[Collected data entries]
▬▬▬▬▬▬

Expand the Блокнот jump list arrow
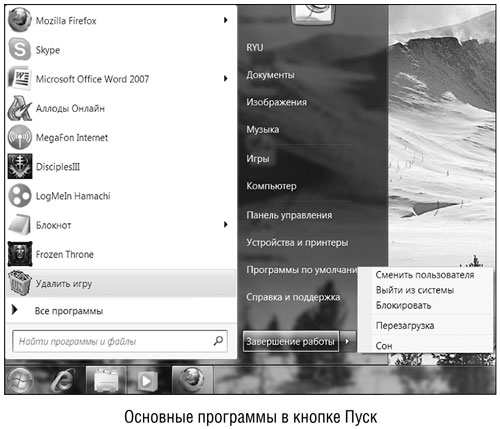The height and width of the screenshot is (429, 500). tap(226, 225)
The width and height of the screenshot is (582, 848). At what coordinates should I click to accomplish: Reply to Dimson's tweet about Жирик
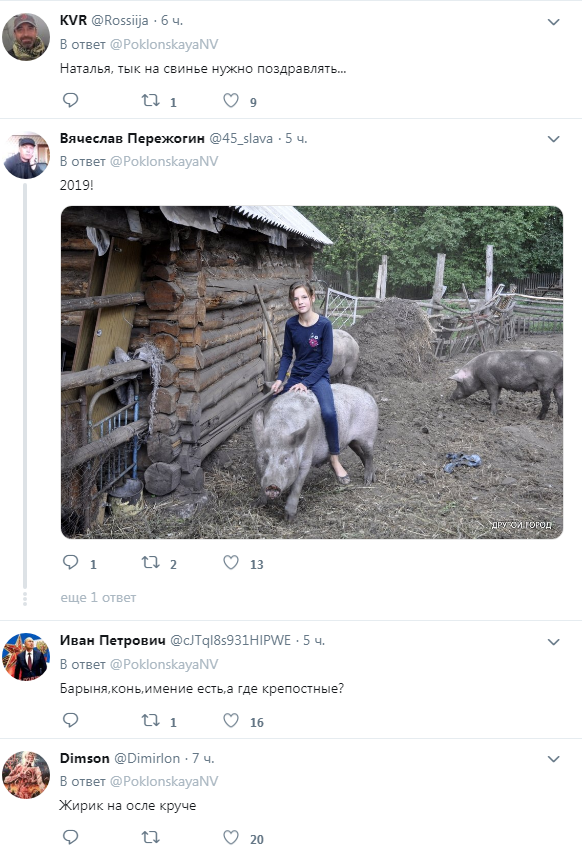71,837
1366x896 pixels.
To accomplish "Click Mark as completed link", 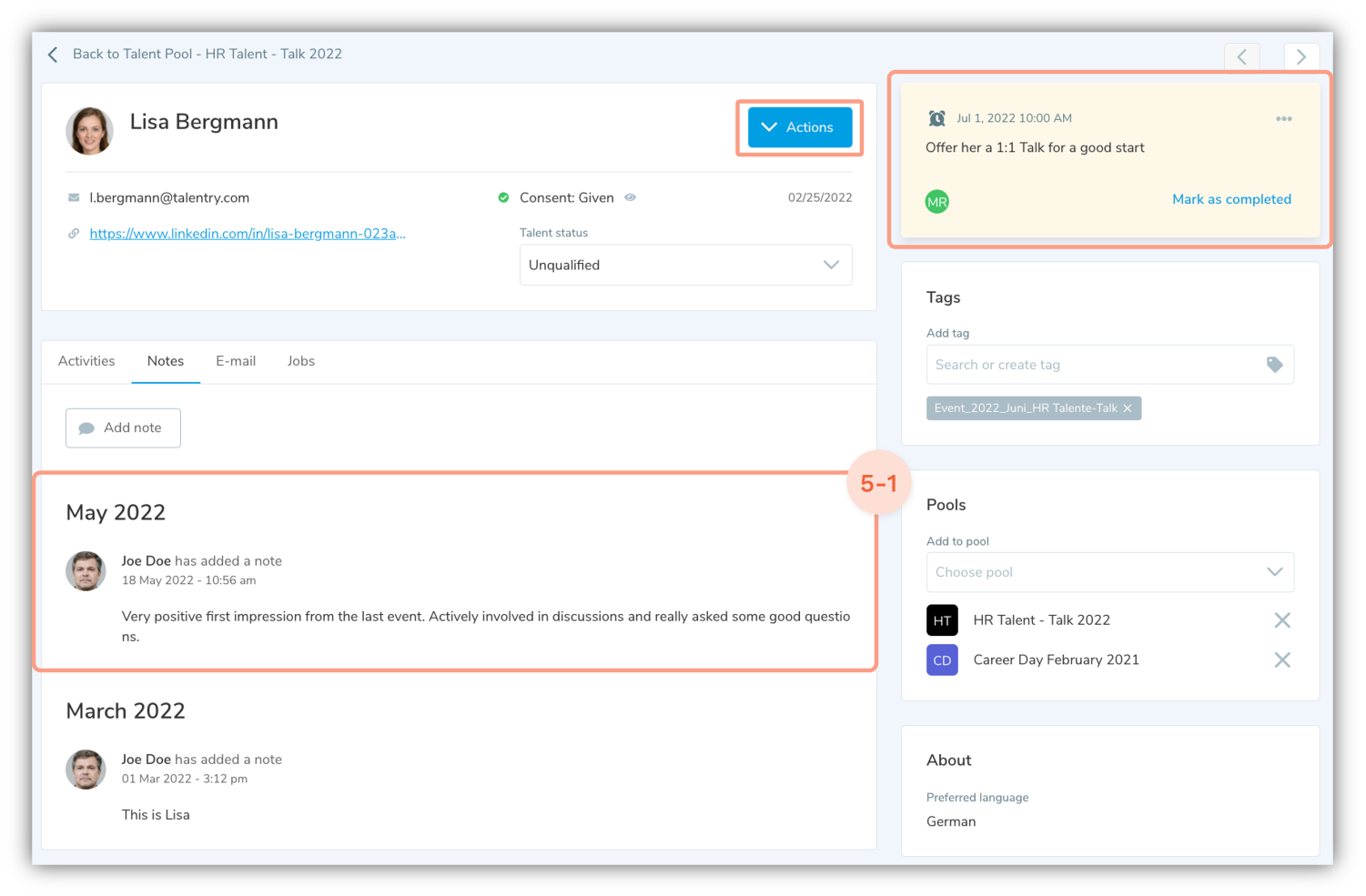I will (1230, 199).
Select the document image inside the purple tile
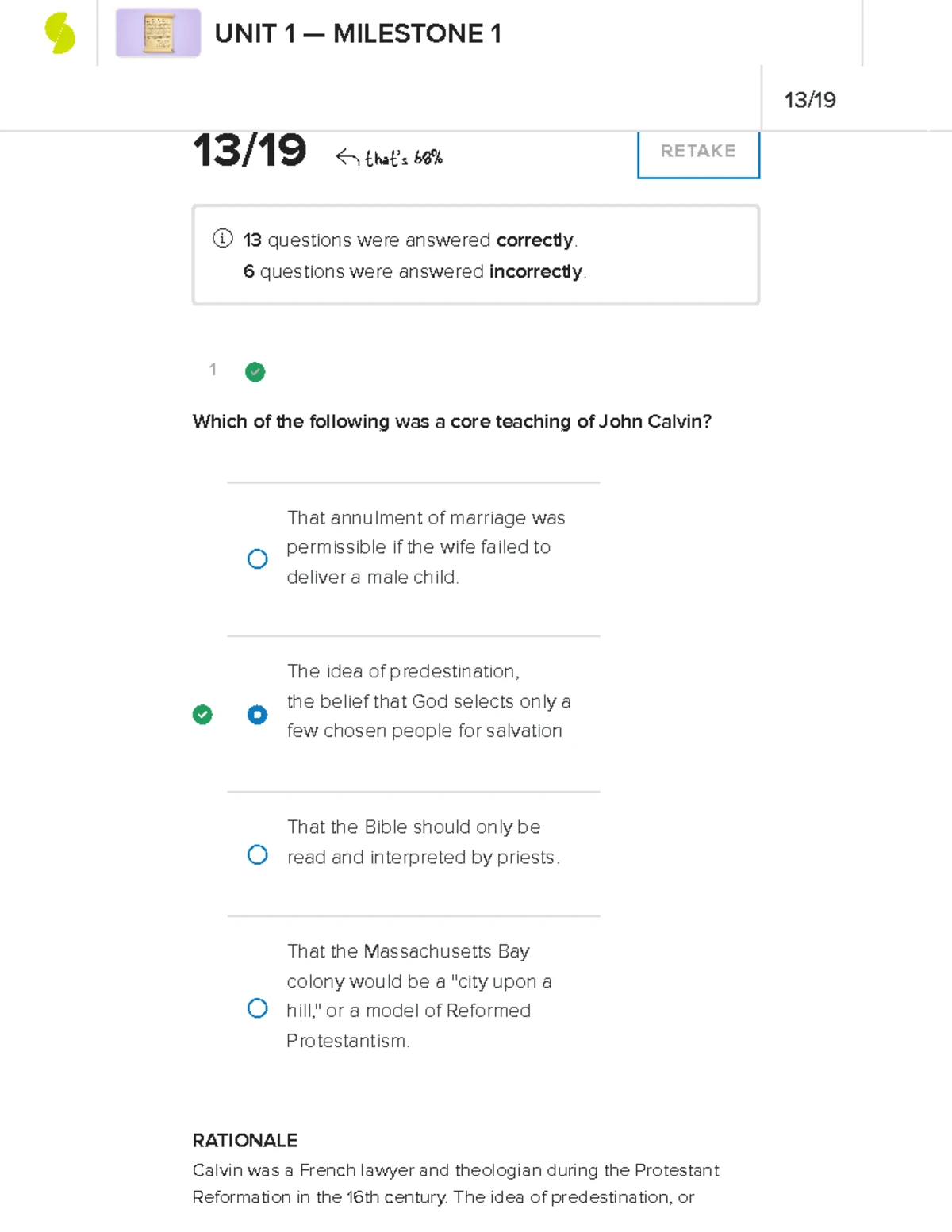Image resolution: width=952 pixels, height=1232 pixels. coord(157,35)
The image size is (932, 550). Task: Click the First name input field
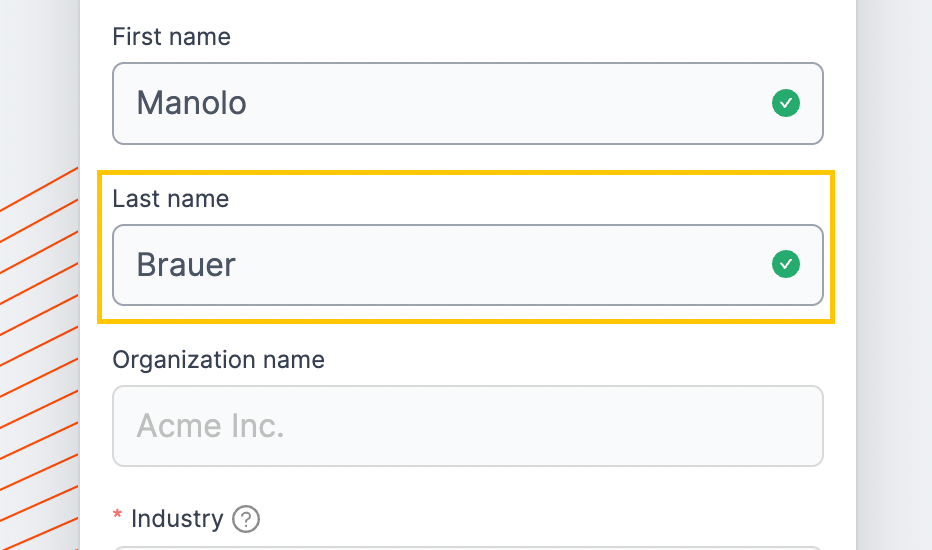[468, 103]
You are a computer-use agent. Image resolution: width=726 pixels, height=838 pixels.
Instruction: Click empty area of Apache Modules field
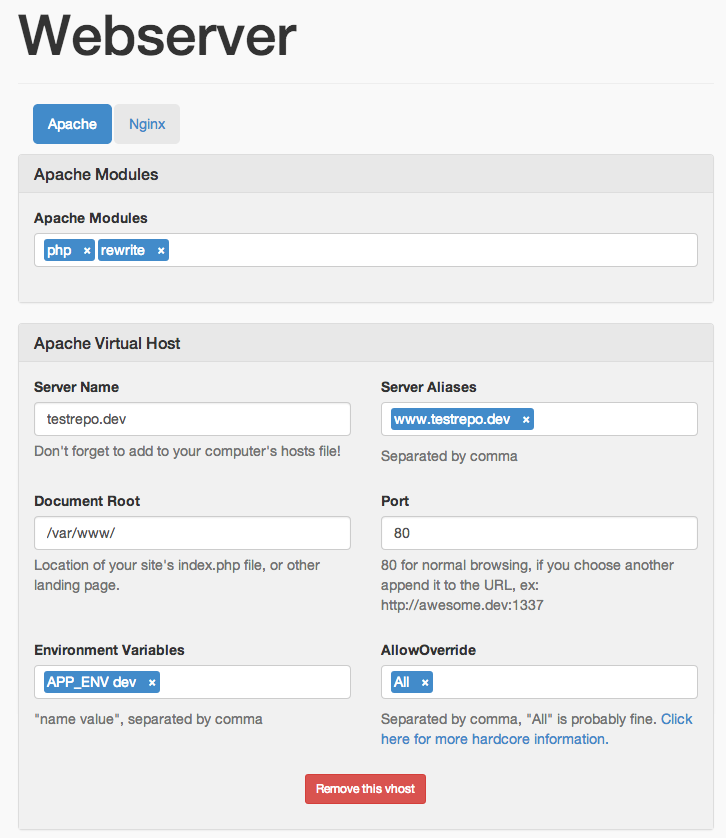point(430,250)
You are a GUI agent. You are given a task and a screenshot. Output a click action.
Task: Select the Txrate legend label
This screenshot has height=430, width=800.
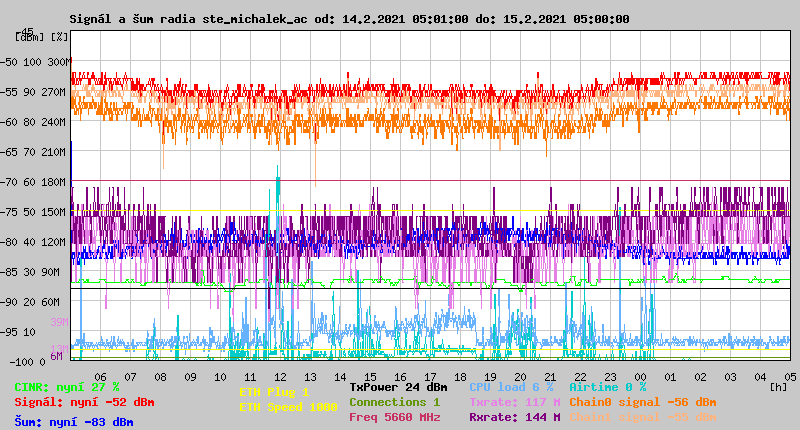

▬▬▬▬▬▬

Your instructions >>
Output the lines as a JSON list of strings, one string per line, starting at the line containing "You are a computer-use" and ending at the last line of the records. Leave out blank lines and pictures.

Full solution >>
[
  "You are a computer-use agent. Image resolution: width=726 pixels, height=838 pixels.",
  "Instruction: Click empty area of Apache Modules field",
  "point(430,250)",
  "You are a GUI agent. You are given a task and a screenshot. Output a click action.",
  "Task: Select the Txrate legend label",
  "This screenshot has height=430, width=800."
]